For renters: more rental housing should mean more choice and, it follows, lower prices for rentals. Some housing advocates, however, worry that opportunistic developers will scoop up any properties for sale that could accommodate secondary houses, thereby potentially driving up the price of real estate. Worse: later, when cities become more comfortable with subdividing properties into multiple smaller ones, would those newly separated houses retain their exclusively-for-rent status? For now, though, cities are betting that more rental housing would mean greater affordability.

From the urban planner’s perspective: more homes on single-home properties mean denser neighbourhoods with mixed housing and little cosmetic change. A win-win-win!

Most cities are doing - in their own way and time.

A recent MediaEdge article reported Vancouver, Calgary, Edmonton, Hamilton, Ottawa, Toronto and Halifax all making moves towards more laneway housing. Small wonder. The pandemic amplified the work-from-home trend, only intensifying the need for more and better rental properties.

As you know, city laws and bylaws can be arcane and complicated. So, the legislated specifics range significantly between cities, and even within them.

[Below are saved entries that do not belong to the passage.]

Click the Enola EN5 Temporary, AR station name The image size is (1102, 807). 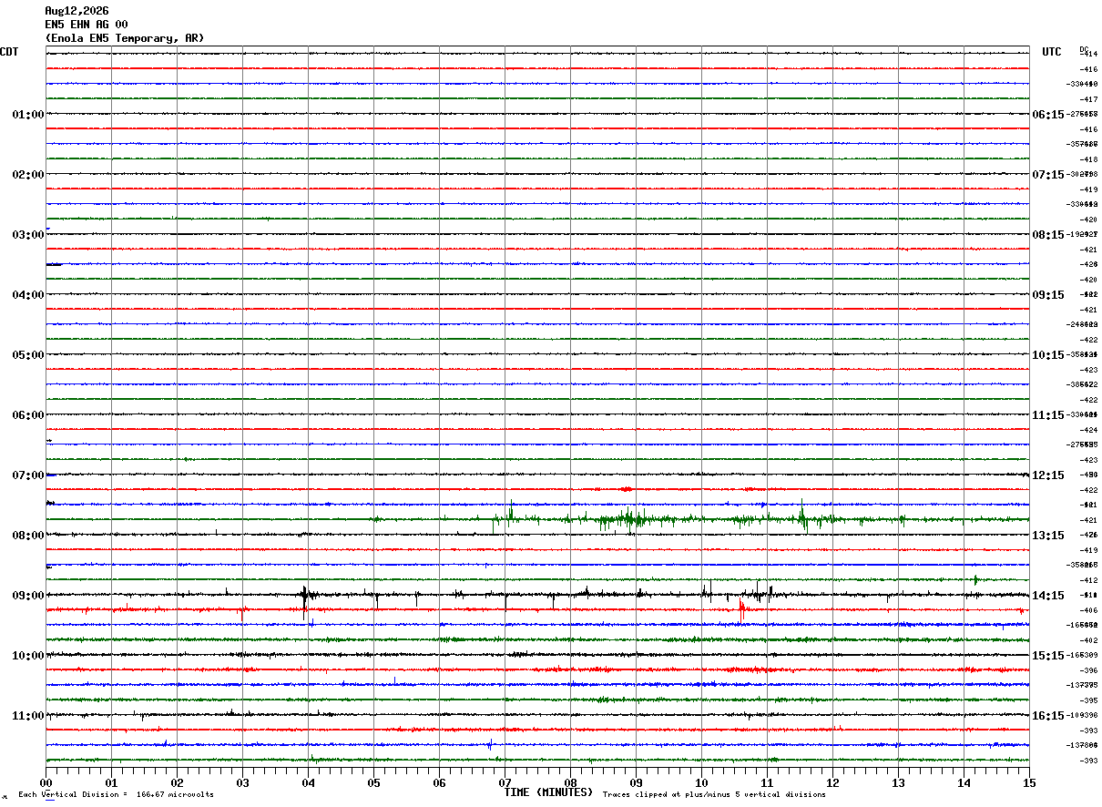pyautogui.click(x=125, y=38)
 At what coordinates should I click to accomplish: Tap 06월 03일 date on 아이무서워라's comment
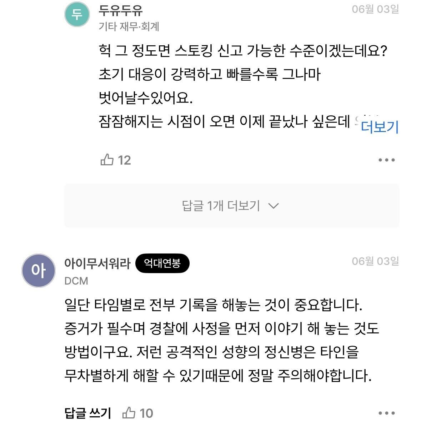(375, 261)
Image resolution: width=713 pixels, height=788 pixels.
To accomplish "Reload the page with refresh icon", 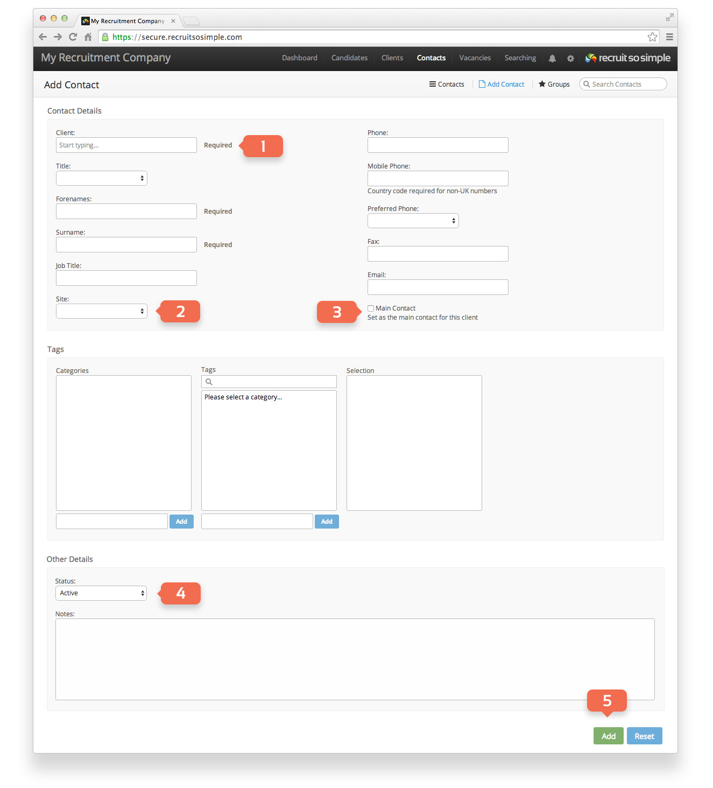I will point(73,37).
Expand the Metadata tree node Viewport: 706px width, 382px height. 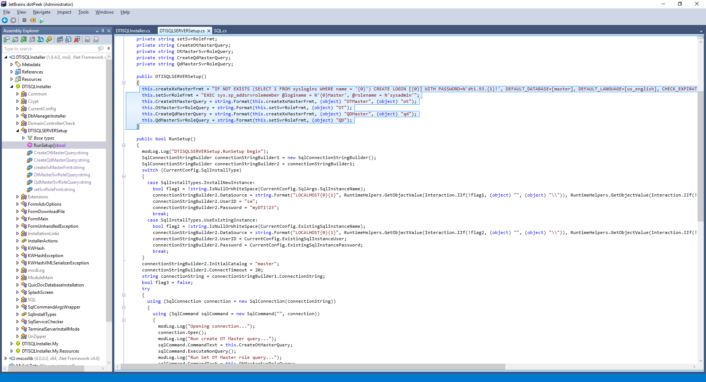point(12,65)
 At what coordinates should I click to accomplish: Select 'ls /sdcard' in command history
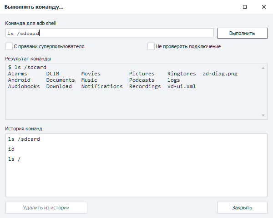pos(24,139)
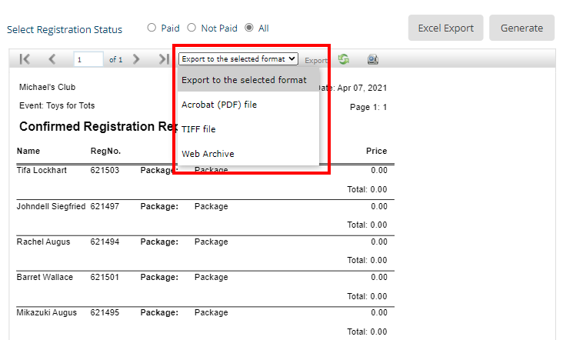
Task: Go to first report page
Action: (x=25, y=59)
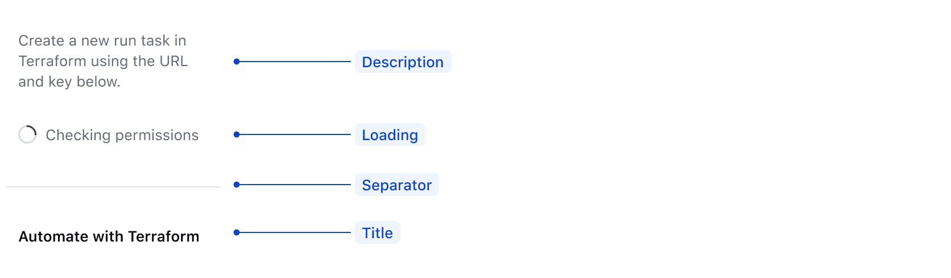Click the blue 'Loading' annotation label

(x=390, y=135)
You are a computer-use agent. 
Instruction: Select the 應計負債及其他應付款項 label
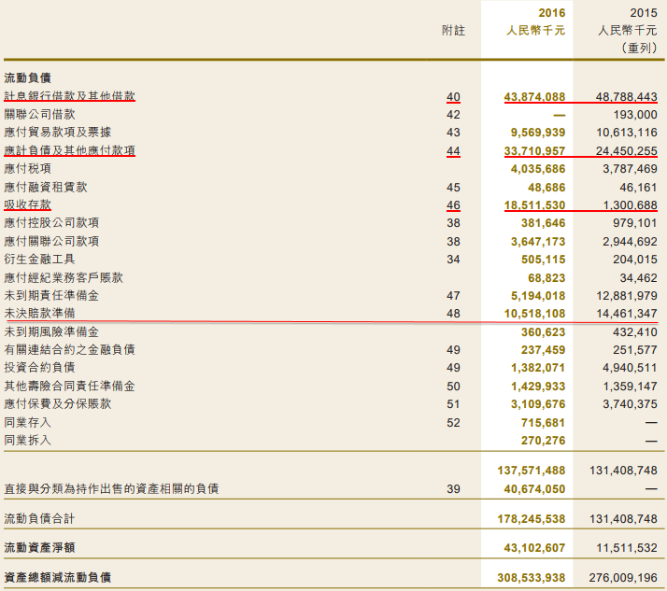(69, 150)

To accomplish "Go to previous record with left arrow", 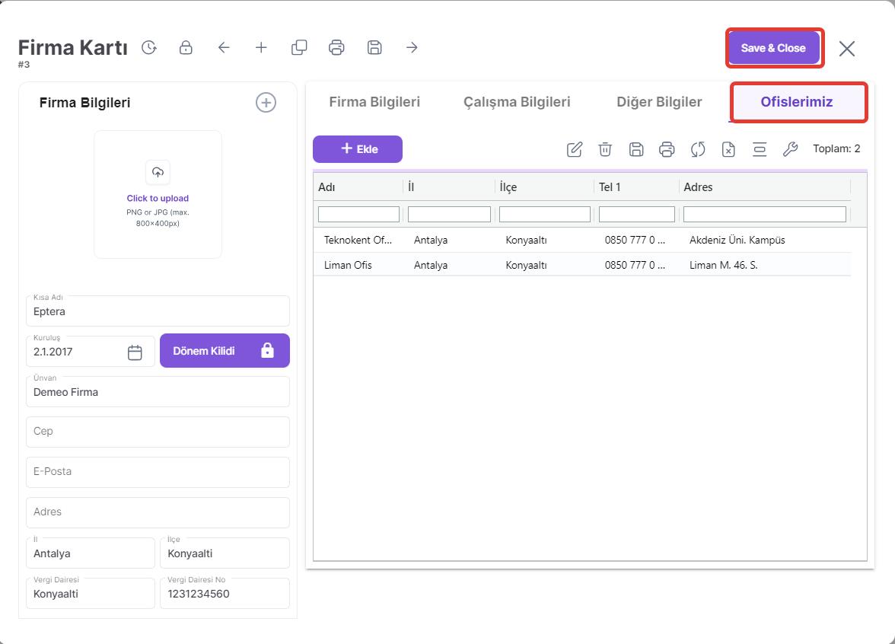I will click(x=224, y=48).
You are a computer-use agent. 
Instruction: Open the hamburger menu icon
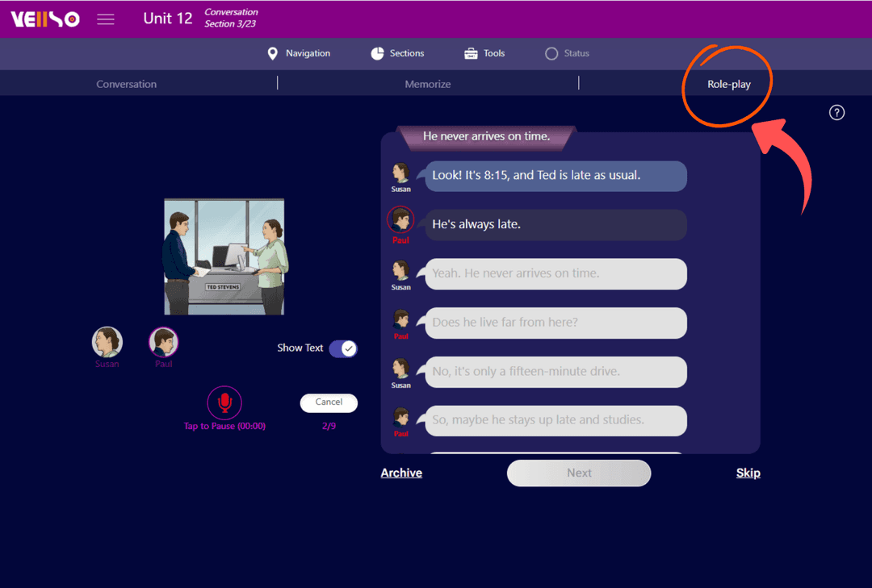point(106,19)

Vancouver first passed laws legalizing laneway homes in 2009 but then was initially slow to grant permits. Now, however, the city expects to have a total of 7,000 laneway homes built by 2028.

Recently, Regina not only unanimously passed legislation allowing their construction but extended a 5-year tax exemption of 25% for “backyard suites” in some test areas.

Things are changing fast. Toronto.ca reports a program that “provides funding in form of a forgivable loan of up to $50,000 for eligible property owners developing a laneway suite.” Local architect Erik Calhoun is well versed in the city’s ever-changing bylaws. Noticing how eager the city is to accommodate good-faith builders, the clients wait for a few months. Rather than going to the expense and time-consuming effort of applying for an exemption, see if the city proactively eases the same restrictions they were hoping to circumvent.

More housing means more need for your services.

The possibilities accrue. Those clients who can build right way will need financing guidance to subsidize it. (See above re $400,000!) They’ll also depend on your insider’s knowledge of beneficial programs like Toronto’s forgivable loans and Regina’s tax exemptions. Then, there are the contracts with builders, architects, etcetera, to be reviewed and advised upon.

Plus, you can still work with those who would like to but aren’t sure they can build. They need help interpreting city bylaws. For instance, is their neighbourhood an exception, disallowing secondary homes? If not, great! But is their laneway too narrow to accommodate a fire truck? Or does their property lie just outside a legally mandated distance from the nearest hydrant? Some clients may need help to negotiate limiting distance agreements with neighbours. It’s all complicated stuff.

Later, before they can begin renting, many will need help with lease and rental agreements. (They may have read horror stories about renters who know the laws better than their landlords and get around them, sometimes costing tens of thousands in lost revenue - and years in lost sleep. What rights do they have?)

Finally, as the laws ease, some of these lots will inevitably be subdivided and sold off as separate properties, demanding the services of a trustworthy law firm.